● SET PROBLEM: Copy out each of the lines below word for word, leaving out any pictures.

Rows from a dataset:
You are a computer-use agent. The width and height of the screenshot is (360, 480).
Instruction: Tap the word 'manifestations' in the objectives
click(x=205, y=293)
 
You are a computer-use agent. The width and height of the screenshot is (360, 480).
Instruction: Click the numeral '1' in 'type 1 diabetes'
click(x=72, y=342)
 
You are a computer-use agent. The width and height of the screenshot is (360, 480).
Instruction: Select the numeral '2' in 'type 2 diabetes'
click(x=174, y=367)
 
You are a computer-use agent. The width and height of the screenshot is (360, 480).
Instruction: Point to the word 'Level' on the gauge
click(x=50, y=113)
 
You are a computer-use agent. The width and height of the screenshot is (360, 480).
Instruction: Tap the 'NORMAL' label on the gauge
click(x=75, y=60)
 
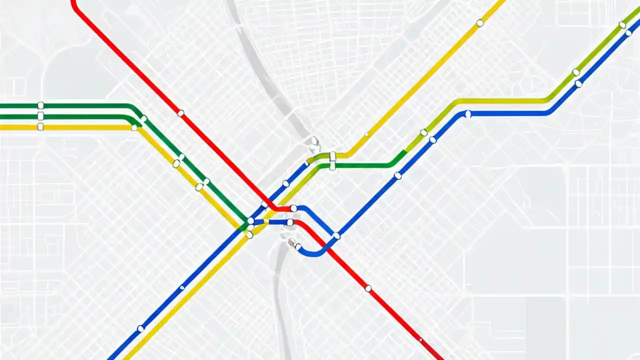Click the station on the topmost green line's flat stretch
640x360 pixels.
tap(40, 106)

● IN RESPONSE:
You are a computer-use agent. The width and height of the screenshot is (360, 480).
Instruction: Tap the word 'manifestations' in the objectives
click(x=205, y=293)
 
You are a computer-use agent. The width and height of the screenshot is (360, 480).
Instruction: Click the numeral '1' in 'type 1 diabetes'
click(x=72, y=342)
 
You are a computer-use agent. The width and height of the screenshot is (360, 480).
Instruction: Select the numeral '2' in 'type 2 diabetes'
click(x=174, y=367)
 
You are a computer-use agent. The width and height of the screenshot is (360, 480).
Instruction: Point to the word 'Level' on the gauge
click(x=50, y=113)
 
You are a computer-use agent. The width and height of the screenshot is (360, 480).
Instruction: Tap the 'NORMAL' label on the gauge
click(x=75, y=60)
 
Click the station on the topmost green line's flat stretch
640x360 pixels.
tap(40, 106)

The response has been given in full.